Retail CIOs Focus on High-Priority Projects, Cutting Costs

Tightened purse strings are forcing many retail CIOs to focus on high-priority IT projects, as they stay on the lookout for creative ways to cut costs to help pay for those projects.

Retailers attending last week's National Retail Federation annual conference talked about completing projects they started in prior years, getting more return from the systems they have in place and launching only those new initiatives that are critical to the business.

"We've gotten very rigorous about the projects that we're doing. And we're looking to make sure that we're being fully efficient on the processing side," said Ken Harris, CIO at San Francisco-based The Gap Inc. Harris said his company has considered moving some project timelines.

High-priority projects cited by retail CIOs ranged from the installation of merchandising, inventory management and point-of-sale systems to the unification of disparate customer databases. To pay for those initiatives, some retailers said they would postpone low- priority projects, seek out projects with a quick return on investment and look for ways to cut costs.

Judith Formichella, vice president of IT at New York-based Polo Ralph Lauren Corp., said her CEO told all departments to cut expenses by 5%, and she thinks she can do better.

Formichella said she will try to renegotiate software maintenance contracts and put the savings toward new capital projects.Top priorities will be supply chain and inventory management, completion of a point-of-sale rollout and moving Polo to common systems on a global basis, Formichella said.

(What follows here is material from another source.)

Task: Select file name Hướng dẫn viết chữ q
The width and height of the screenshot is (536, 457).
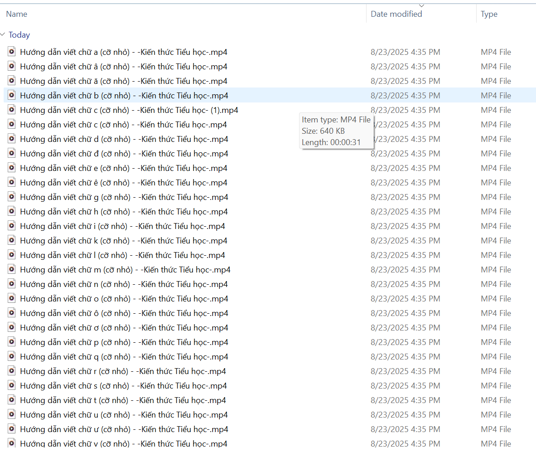Action: [123, 357]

Evelyn Follit, senior vice president and CIO at RadioShack Corp., said the Fort Worth, Texas-based retailer plans to continue to use offshore programmers to develop code, emphasize training for U.S.-based staffers "in this time of low turnover" and revisit vendor contracts to make sure her company is realizing the "correct value from the agreement."

Those efforts should help Follit's IT department take on a new project to improve the analytics that enable RadioShack to optimize pricing and other business functions. Follit said her company also will focus on supply chain improvements.

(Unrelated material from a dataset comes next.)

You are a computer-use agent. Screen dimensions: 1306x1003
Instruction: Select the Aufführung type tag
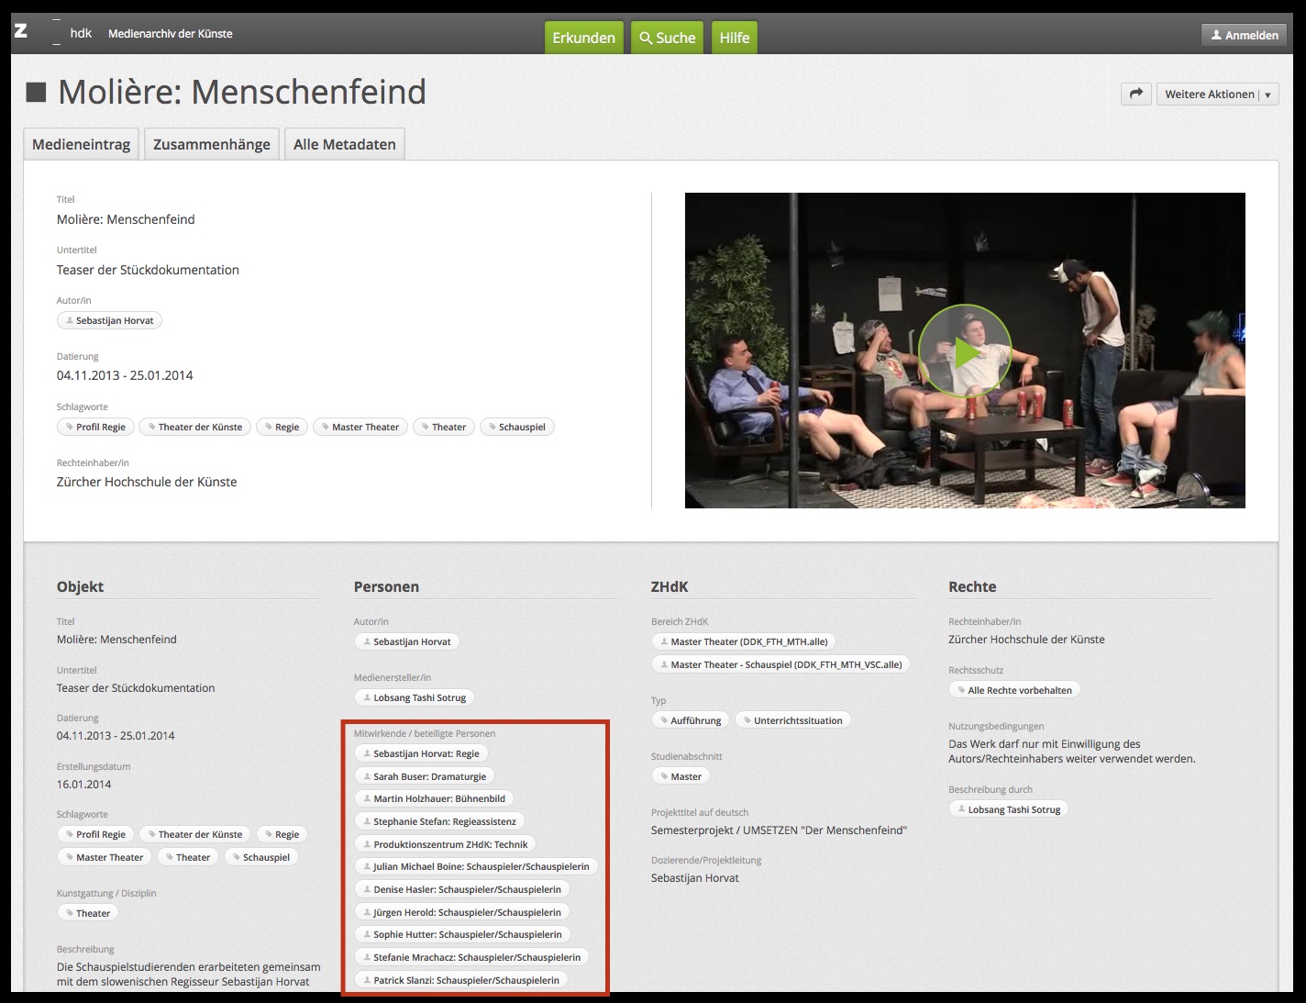point(691,720)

Phillip Maxwell, senior vice president and CIO at The Neiman Marcus Group Inc., said the Dallas-based luxury retailer had a large IT budget increase planned. Instead, the budget will stay relatively flat. Priorities include unifying the company's approximately 20 customer databases and creating a gift registry, with both projects expected to generate new sales.

Replacing Neiman Marcus' aging point-of-sale systems, by contrast, won't bring a good return on investment, Maxwell said.

"If the system is eight or 10 years old, you have to go do something about it," he said. "Same way as we move into financial systems. There won't be a good ROI on it, but it's the basis to do some other things that we want to do afterward."